** START OF Data entries **
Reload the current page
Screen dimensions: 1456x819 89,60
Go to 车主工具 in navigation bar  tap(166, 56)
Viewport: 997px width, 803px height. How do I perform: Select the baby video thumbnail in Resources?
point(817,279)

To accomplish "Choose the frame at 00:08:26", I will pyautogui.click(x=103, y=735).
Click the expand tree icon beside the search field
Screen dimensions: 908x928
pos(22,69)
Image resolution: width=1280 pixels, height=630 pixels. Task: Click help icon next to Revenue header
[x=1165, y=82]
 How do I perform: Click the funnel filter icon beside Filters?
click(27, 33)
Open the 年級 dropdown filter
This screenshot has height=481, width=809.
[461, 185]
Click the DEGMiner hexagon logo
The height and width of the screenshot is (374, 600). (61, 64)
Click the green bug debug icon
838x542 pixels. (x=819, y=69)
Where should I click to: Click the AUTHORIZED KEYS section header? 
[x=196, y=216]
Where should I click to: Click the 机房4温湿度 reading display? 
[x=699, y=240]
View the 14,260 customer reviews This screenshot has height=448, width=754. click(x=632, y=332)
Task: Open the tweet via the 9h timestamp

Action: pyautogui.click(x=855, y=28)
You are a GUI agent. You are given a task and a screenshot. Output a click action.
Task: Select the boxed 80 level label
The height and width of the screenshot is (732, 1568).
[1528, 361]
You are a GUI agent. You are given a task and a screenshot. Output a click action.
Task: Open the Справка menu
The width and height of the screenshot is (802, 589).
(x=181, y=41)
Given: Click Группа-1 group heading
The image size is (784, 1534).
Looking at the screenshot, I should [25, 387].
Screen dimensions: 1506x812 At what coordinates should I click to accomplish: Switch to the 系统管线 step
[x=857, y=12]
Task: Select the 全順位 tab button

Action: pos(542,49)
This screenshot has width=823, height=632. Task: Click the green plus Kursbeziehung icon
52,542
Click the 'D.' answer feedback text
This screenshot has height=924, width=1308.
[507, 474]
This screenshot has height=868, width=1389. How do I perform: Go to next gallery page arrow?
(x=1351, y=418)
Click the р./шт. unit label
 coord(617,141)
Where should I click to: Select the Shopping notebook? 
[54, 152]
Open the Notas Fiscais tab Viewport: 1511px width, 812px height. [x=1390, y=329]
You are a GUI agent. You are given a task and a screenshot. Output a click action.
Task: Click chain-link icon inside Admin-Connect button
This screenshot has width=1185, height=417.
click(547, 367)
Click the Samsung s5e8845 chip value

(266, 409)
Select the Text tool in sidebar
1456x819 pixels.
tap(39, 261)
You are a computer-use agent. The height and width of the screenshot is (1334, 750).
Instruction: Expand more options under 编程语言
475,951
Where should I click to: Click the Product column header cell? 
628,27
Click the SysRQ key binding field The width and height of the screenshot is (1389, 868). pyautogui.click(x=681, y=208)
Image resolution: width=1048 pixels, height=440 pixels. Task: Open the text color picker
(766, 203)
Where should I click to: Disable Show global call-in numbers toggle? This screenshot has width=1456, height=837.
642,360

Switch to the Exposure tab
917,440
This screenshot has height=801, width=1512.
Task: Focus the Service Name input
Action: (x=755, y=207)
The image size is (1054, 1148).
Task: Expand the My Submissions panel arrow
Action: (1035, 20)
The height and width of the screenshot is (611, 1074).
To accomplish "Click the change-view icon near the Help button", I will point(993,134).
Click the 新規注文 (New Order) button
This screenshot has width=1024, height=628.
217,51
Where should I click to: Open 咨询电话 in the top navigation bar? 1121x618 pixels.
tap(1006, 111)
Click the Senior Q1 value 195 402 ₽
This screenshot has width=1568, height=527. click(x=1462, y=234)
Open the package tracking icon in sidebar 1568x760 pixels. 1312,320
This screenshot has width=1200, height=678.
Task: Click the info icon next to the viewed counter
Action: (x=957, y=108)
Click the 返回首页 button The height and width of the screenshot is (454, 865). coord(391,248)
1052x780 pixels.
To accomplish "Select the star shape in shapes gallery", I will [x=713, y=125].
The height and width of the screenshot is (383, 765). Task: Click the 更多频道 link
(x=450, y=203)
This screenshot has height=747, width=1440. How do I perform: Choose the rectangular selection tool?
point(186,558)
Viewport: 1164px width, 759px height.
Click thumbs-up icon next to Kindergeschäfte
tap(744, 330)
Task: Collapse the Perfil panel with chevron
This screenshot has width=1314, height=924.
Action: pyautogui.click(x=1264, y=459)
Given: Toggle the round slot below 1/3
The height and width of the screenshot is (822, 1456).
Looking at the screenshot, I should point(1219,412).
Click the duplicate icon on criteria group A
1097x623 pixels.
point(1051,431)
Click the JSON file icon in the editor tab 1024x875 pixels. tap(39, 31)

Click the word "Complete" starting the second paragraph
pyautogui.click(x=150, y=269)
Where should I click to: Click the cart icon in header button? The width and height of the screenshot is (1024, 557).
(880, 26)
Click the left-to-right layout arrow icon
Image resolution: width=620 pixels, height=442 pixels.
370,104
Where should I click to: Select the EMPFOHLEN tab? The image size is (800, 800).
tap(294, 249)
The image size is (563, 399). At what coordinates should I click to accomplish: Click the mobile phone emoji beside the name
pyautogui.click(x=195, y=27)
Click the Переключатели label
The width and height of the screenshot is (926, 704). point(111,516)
** END OF Data entries **
- Task prompt -
Rewrite all of the rows above, substituting "drop-down" for every occurrence of "dropdown" and changing nothing else.

- Correct output -
Reload the current page
Screen dimensions: 1456x819 89,60
Go to 车主工具 in navigation bar  tap(166, 56)
Viewport: 997px width, 803px height. How do I perform: Select the baby video thumbnail in Resources?
point(817,279)

To accomplish "Choose the frame at 00:08:26", I will pyautogui.click(x=103, y=735).
Click the expand tree icon beside the search field
Screen dimensions: 908x928
pos(22,69)
Image resolution: width=1280 pixels, height=630 pixels. Task: Click help icon next to Revenue header
[x=1165, y=82]
 How do I perform: Click the funnel filter icon beside Filters?
click(27, 33)
Open the 年級 drop-down filter
This screenshot has height=481, width=809.
[461, 185]
Click the DEGMiner hexagon logo
The height and width of the screenshot is (374, 600). (61, 64)
Click the green bug debug icon
838x542 pixels. (x=819, y=69)
Where should I click to: Click the AUTHORIZED KEYS section header? 
[x=196, y=216]
Where should I click to: Click the 机房4温湿度 reading display? 
[x=699, y=240]
View the 14,260 customer reviews This screenshot has height=448, width=754. click(x=632, y=332)
Task: Open the tweet via the 9h timestamp

Action: pyautogui.click(x=855, y=28)
You are a GUI agent. You are given a task and a screenshot. Output a click action.
Task: Select the boxed 80 level label
The height and width of the screenshot is (732, 1568).
[1528, 361]
You are a GUI agent. You are given a task and a screenshot. Output a click action.
Task: Open the Справка menu
The width and height of the screenshot is (802, 589).
(x=181, y=41)
Given: Click Группа-1 group heading
The image size is (784, 1534).
Looking at the screenshot, I should [25, 387].
Screen dimensions: 1506x812 At what coordinates should I click to accomplish: Switch to the 系统管线 step
[x=857, y=12]
Task: Select the 全順位 tab button

Action: pos(542,49)
This screenshot has width=823, height=632. Task: Click the green plus Kursbeziehung icon
52,542
Click the 'D.' answer feedback text
This screenshot has height=924, width=1308.
[507, 474]
This screenshot has height=868, width=1389. How do I perform: Go to next gallery page arrow?
(x=1351, y=418)
Click the р./шт. unit label
 coord(617,141)
Where should I click to: Select the Shopping notebook? 
[54, 152]
Open the Notas Fiscais tab Viewport: 1511px width, 812px height. [x=1390, y=329]
You are a GUI agent. You are given a task and a screenshot. Output a click action.
Task: Click chain-link icon inside Admin-Connect button
This screenshot has width=1185, height=417.
click(547, 367)
Click the Samsung s5e8845 chip value

(266, 409)
Select the Text tool in sidebar
1456x819 pixels.
tap(39, 261)
You are a computer-use agent. The height and width of the screenshot is (1334, 750).
Instruction: Expand more options under 编程语言
475,951
Where should I click to: Click the Product column header cell? 
628,27
Click the SysRQ key binding field The width and height of the screenshot is (1389, 868). pyautogui.click(x=681, y=208)
Image resolution: width=1048 pixels, height=440 pixels. Task: Open the text color picker
(766, 203)
Where should I click to: Disable Show global call-in numbers toggle? This screenshot has width=1456, height=837.
642,360

Switch to the Exposure tab
917,440
This screenshot has height=801, width=1512.
Task: Focus the Service Name input
Action: (x=755, y=207)
The image size is (1054, 1148).
Task: Expand the My Submissions panel arrow
Action: (1035, 20)
The height and width of the screenshot is (611, 1074).
To accomplish "Click the change-view icon near the Help button", I will point(993,134).
Click the 新規注文 (New Order) button
This screenshot has width=1024, height=628.
217,51
Where should I click to: Open 咨询电话 in the top navigation bar? 1121x618 pixels.
tap(1006, 111)
Click the Senior Q1 value 195 402 ₽
This screenshot has width=1568, height=527. click(x=1462, y=234)
Open the package tracking icon in sidebar 1568x760 pixels. 1312,320
This screenshot has width=1200, height=678.
Task: Click the info icon next to the viewed counter
Action: (x=957, y=108)
Click the 返回首页 button The height and width of the screenshot is (454, 865). coord(391,248)
1052x780 pixels.
To accomplish "Select the star shape in shapes gallery", I will [x=713, y=125].
The height and width of the screenshot is (383, 765). Task: Click the 更多频道 link
(x=450, y=203)
This screenshot has height=747, width=1440. How do I perform: Choose the rectangular selection tool?
point(186,558)
Viewport: 1164px width, 759px height.
Click thumbs-up icon next to Kindergeschäfte
tap(744, 330)
Task: Collapse the Perfil panel with chevron
This screenshot has width=1314, height=924.
Action: pyautogui.click(x=1264, y=459)
Given: Toggle the round slot below 1/3
The height and width of the screenshot is (822, 1456).
Looking at the screenshot, I should point(1219,412).
Click the duplicate icon on criteria group A
1097x623 pixels.
point(1051,431)
Click the JSON file icon in the editor tab 1024x875 pixels. tap(39, 31)

Click the word "Complete" starting the second paragraph
pyautogui.click(x=150, y=269)
Where should I click to: Click the cart icon in header button? The width and height of the screenshot is (1024, 557).
(880, 26)
Click the left-to-right layout arrow icon
Image resolution: width=620 pixels, height=442 pixels.
370,104
Where should I click to: Select the EMPFOHLEN tab? The image size is (800, 800).
tap(294, 249)
The image size is (563, 399). At what coordinates should I click to accomplish: Click the mobile phone emoji beside the name
pyautogui.click(x=195, y=27)
Click the Переключатели label
The width and height of the screenshot is (926, 704). point(111,516)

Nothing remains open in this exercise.